Monday, March 19, 2012

Devel::Declare

Here's a little module Dave Rolsky turned me onto - I'm going to have to read it a couple of times, but essentially it takes control of the Perl parser by arcane means and lets you define your own syntax.

I love the idea of getting away from rickety code generation and into rickety on-the-fly code munging, but the real value would be letting the Perl parser do what it does best; trying to fake it with line-by-line regexps is just asking for trouble.

Sunday, March 18, 2012

Porter stemming algorithm

Just for completeness, here's a link to the Porter stemming algorithm for English. It's another hash of regexps and special cases, but it's standard and does a fair-to-middling job.

NLP class assignment 1

The first assignment for the Coursera/Stanford NLP class was a regexp approach to finding email addresses and phone numbers in a set of faculty pages from the Stanford CS department.

I ended up doing a first pass with a list of regexps, then doing some post-processing afterwards. As is always the case, to hit all their test cases, a lot of fiddly special-casing had to be done, the most irritating being Jurafsky's own email address, which consists of a JavaScript call. As I had no particular intention to embed Spidermonkey in the Python code, this had to be entirely special-cased, although a sane system design would have put this into the page retrieval spider, not in a regexp-based recognizer.

But that's neither here nor there (just low-level irritation) - the real point of the assignment was of course both to provide a little exposure to regular expressions while making it clear that natural language is utterly rife with special cases, and it succeeded on both counts.

It led me to note that splitting the logic between regular expressions and a separate post-processing step was irritating from the point of view of code understandability and maintainability. Probably it would be better to have a more powerful text processing language, perhaps explicitly based on a parser. And it should work from a real tokenizer to eliminate all possible HTML obfuscation - for example, the simple trick of having DIVs break up your email address would have made this code useless. (Which is why it irritated me to have the JavaScript instance in there.)

Anyway, it was fun.

Saturday, March 17, 2012

A little Word scripting

As you may know, I'm a technical translator by trade these days, so I work under Windows with Word documents a lot. Word has a scripting mechanism that I've often considered to be Microsoft's way of making it technically possible to program whatever you need in Word, without actually making it sensibly easy (making hard things possible and making easy things hard, thus ensuring grist for a robust consulting mill), but back in a previous life I spent a lot of paid time writing Word macros to do text processing. Profiting from that grist, I suppose.

Anyway, this week I have a huge pile of process definitions to be placed into Word, each consisting of a table on each page with a list of steps in a process to be carried out manually (many with barcodes for acknowledgement and so on). Each step has a unique identifier - by which I mean that each type of step has a unique identifier and there can be any number of tokens of each type of step.
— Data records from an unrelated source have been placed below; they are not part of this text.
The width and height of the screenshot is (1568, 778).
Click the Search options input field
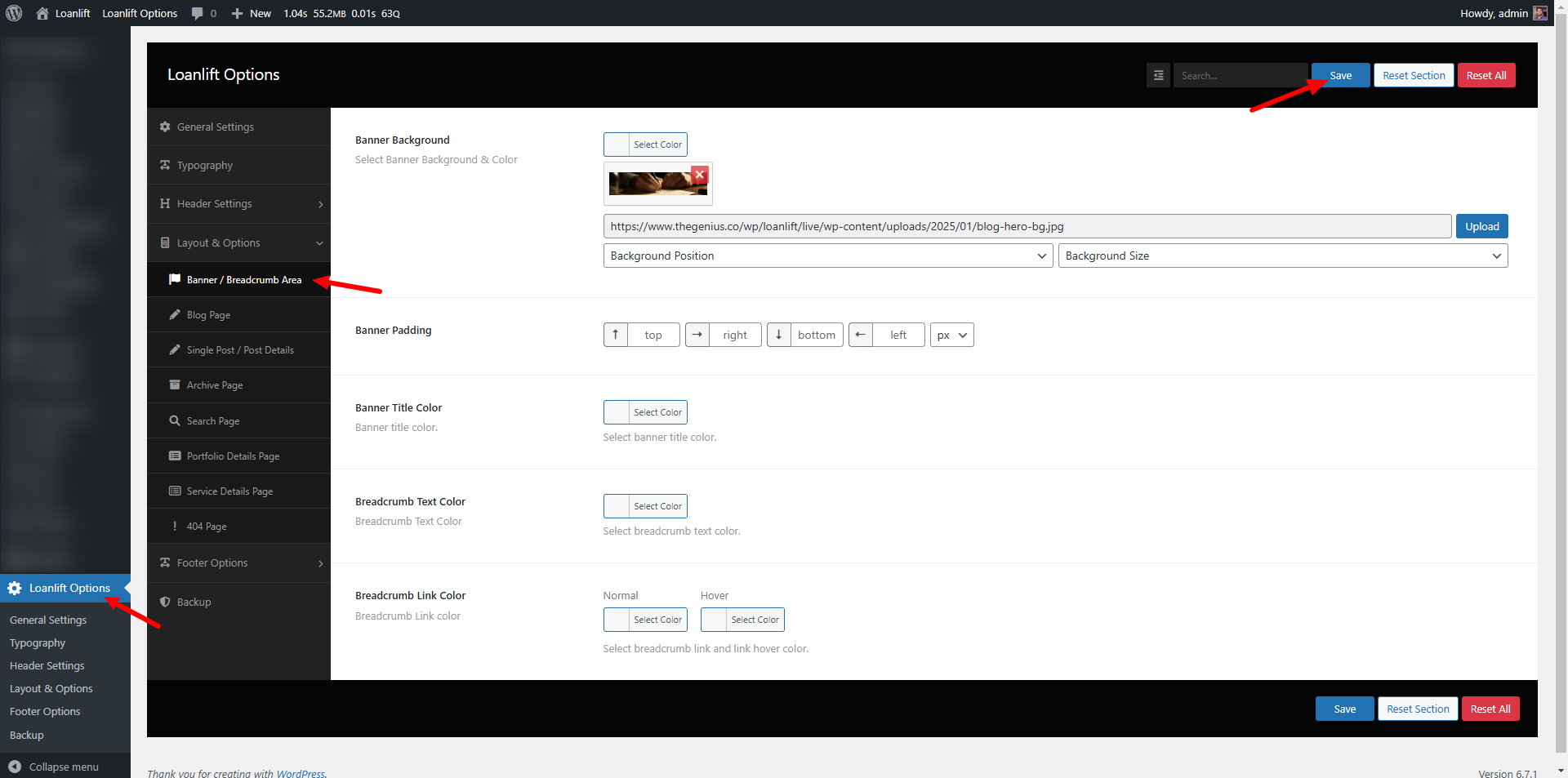pos(1239,75)
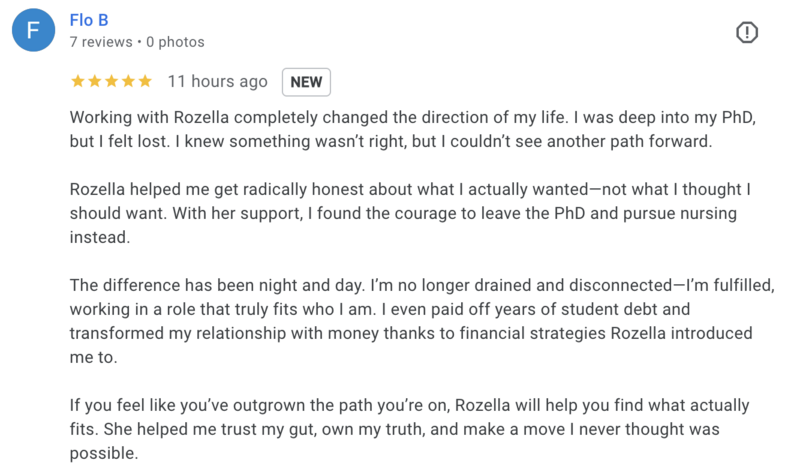The height and width of the screenshot is (475, 800).
Task: Click the paragraph starting "If you feel like"
Action: pos(409,429)
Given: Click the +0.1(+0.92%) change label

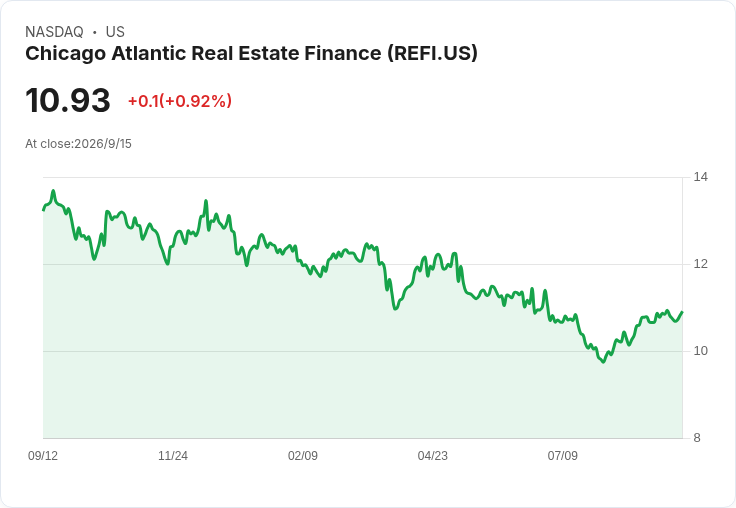Looking at the screenshot, I should 180,101.
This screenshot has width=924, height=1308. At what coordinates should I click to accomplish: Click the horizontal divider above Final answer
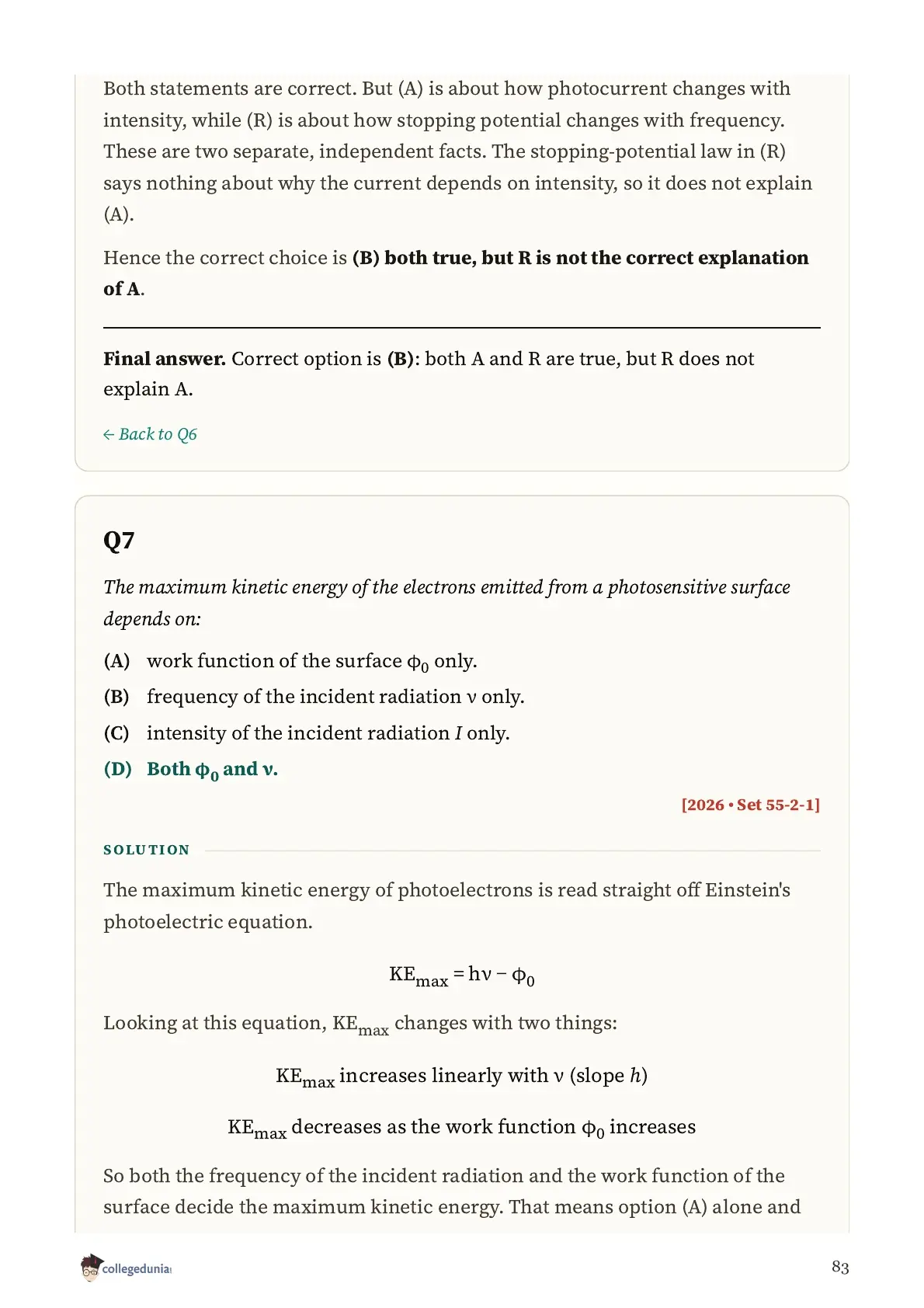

And it's all in German and my job is to translate it to English. And the originals are all scanned PDFs, so I can't actually just use a regular translation tool to find repetitive text, or even cut and paste into Word; it all has to be typed. I do have properly formatted blank tables to start with for each document.

What I've ended up doing is putting each type of text into a table in a dictionary document, then writing a macro that looks up the unique ID I've typed into the given target document's first column and, if it's found, copies the already-translated row into the target document. If that type hasn't been encountered yet, then I translate it, and copy the row into the dictionary by hand.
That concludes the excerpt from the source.